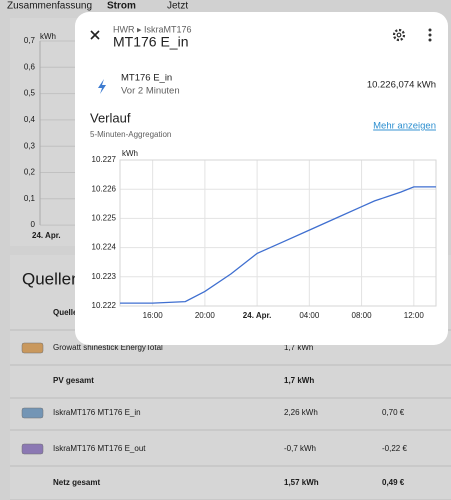 The image size is (451, 500). What do you see at coordinates (122, 6) in the screenshot?
I see `tab-active: Strom` at bounding box center [122, 6].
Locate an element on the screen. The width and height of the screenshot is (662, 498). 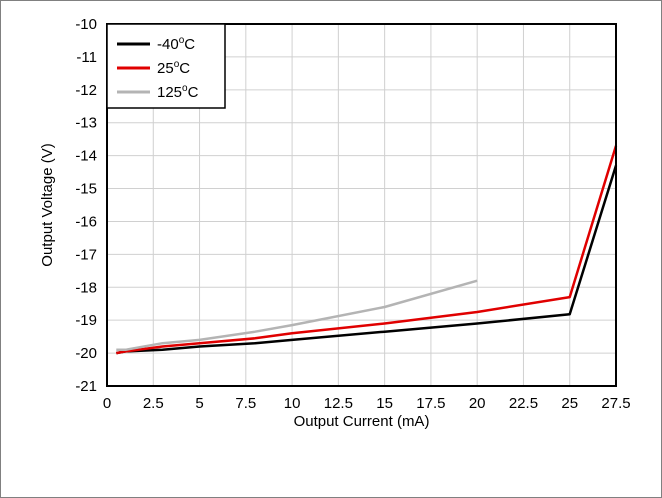
y-tick-label: -21 is located at coordinates (86, 386).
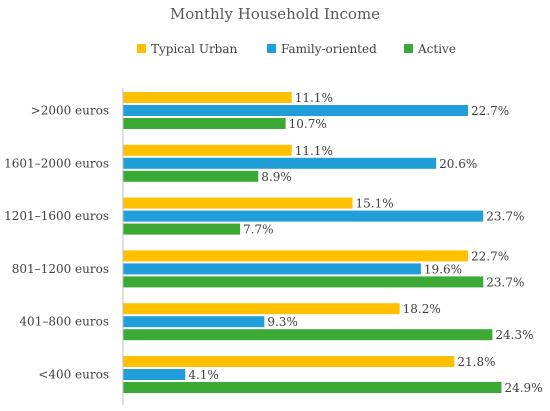 This screenshot has height=411, width=550. I want to click on chart-title: Monthly Household Income, so click(275, 14).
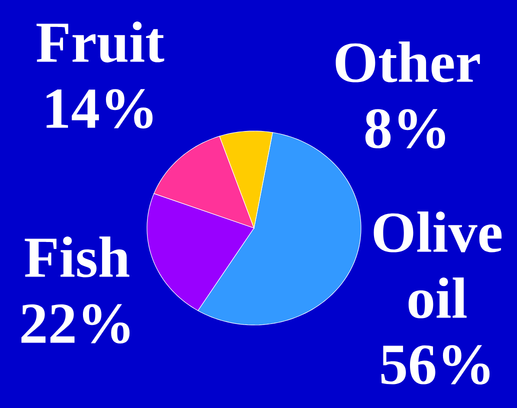 The image size is (517, 408). Describe the element at coordinates (100, 109) in the screenshot. I see `data-label: 14%` at that location.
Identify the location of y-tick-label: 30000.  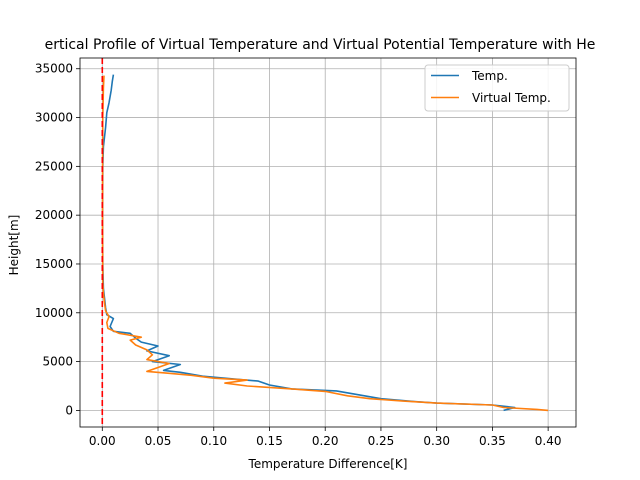
(54, 118).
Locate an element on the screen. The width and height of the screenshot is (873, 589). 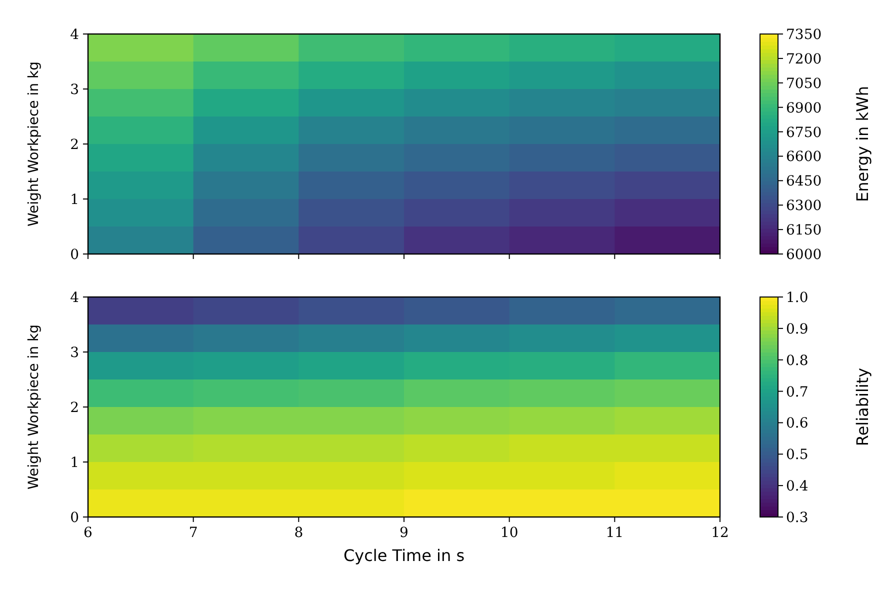
x-axis-title: Cycle Time in s is located at coordinates (404, 556).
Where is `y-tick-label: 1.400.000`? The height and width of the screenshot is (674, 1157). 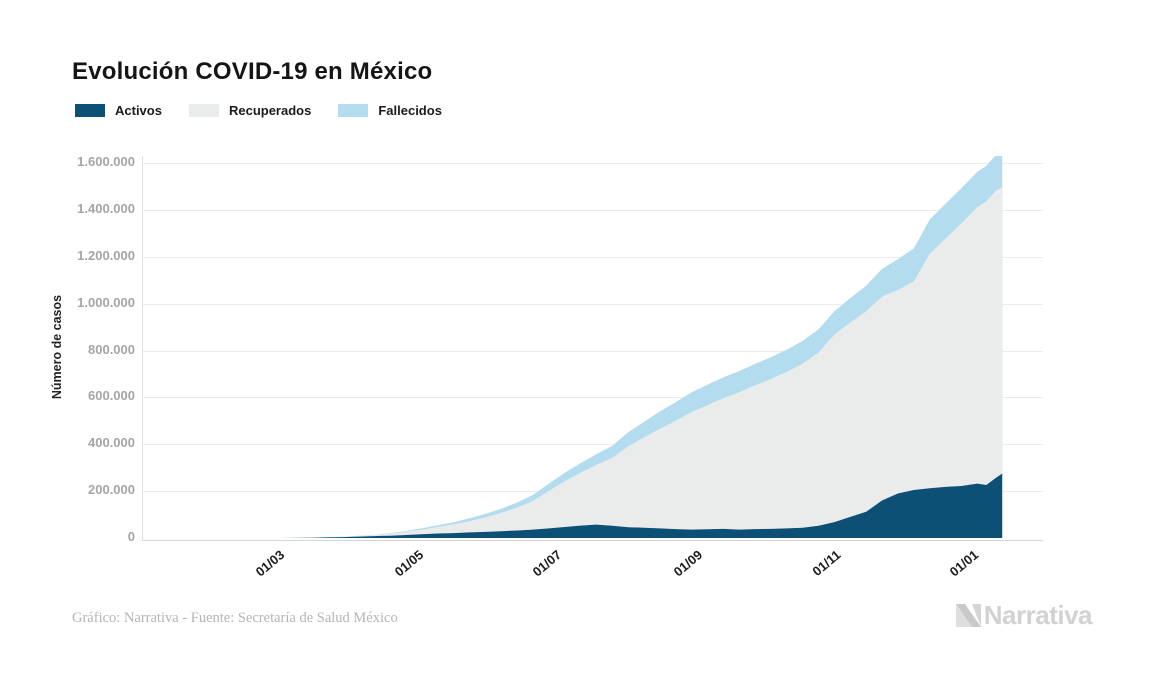
y-tick-label: 1.400.000 is located at coordinates (106, 208).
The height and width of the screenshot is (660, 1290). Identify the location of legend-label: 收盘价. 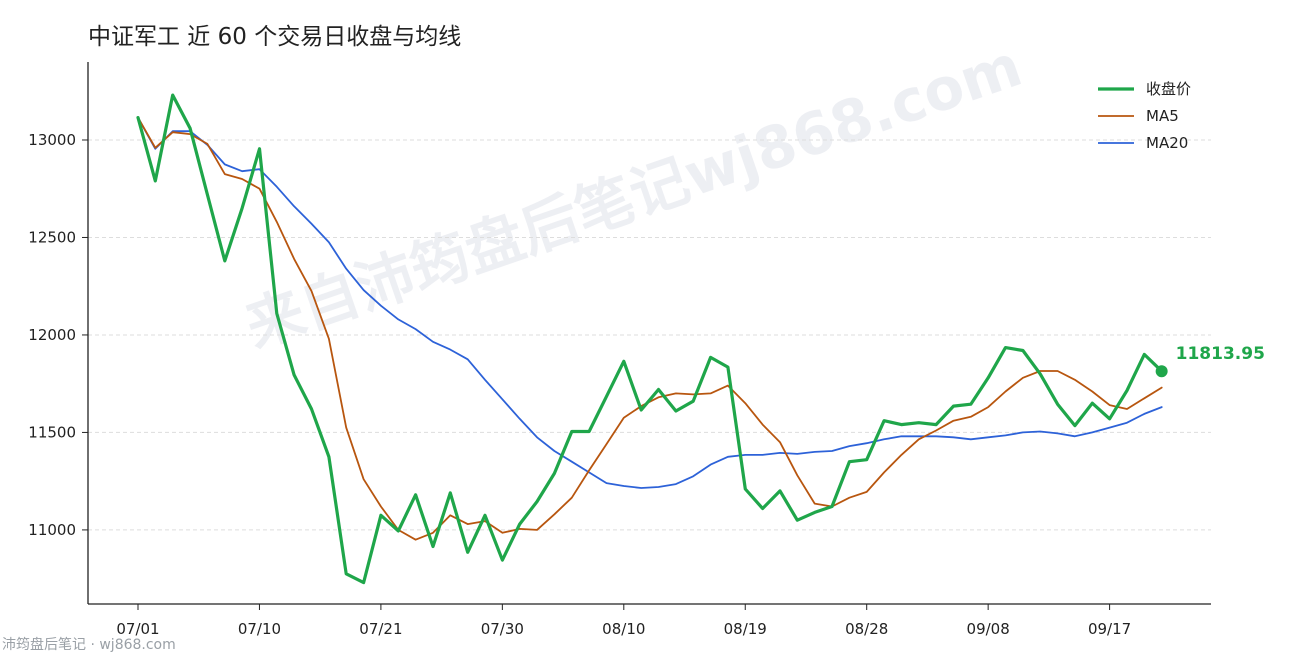
(1168, 89).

----------------

### ABOUT THIS EXERCISE
Can you copy every line above exactly as it stands, leaving out the pictures?

### TASK ANSWER
 The image size is (451, 500). What do you see at coordinates (122, 6) in the screenshot?
I see `tab-active: Strom` at bounding box center [122, 6].
Locate an element on the screen. The width and height of the screenshot is (662, 498). 
y-tick-label: -21 is located at coordinates (86, 386).
 This screenshot has height=411, width=550. I want to click on chart-title: Monthly Household Income, so click(275, 14).
 The image size is (517, 408). Describe the element at coordinates (100, 109) in the screenshot. I see `data-label: 14%` at that location.
Identify the location of y-tick-label: 30000.  
(54, 118).
Locate an element on the screen. The width and height of the screenshot is (873, 589). 
x-axis-title: Cycle Time in s is located at coordinates (404, 556).
Where is `y-tick-label: 1.400.000`? The height and width of the screenshot is (674, 1157). 
y-tick-label: 1.400.000 is located at coordinates (106, 208).
The height and width of the screenshot is (660, 1290). Identify the location of legend-label: 收盘价. 
(1168, 89).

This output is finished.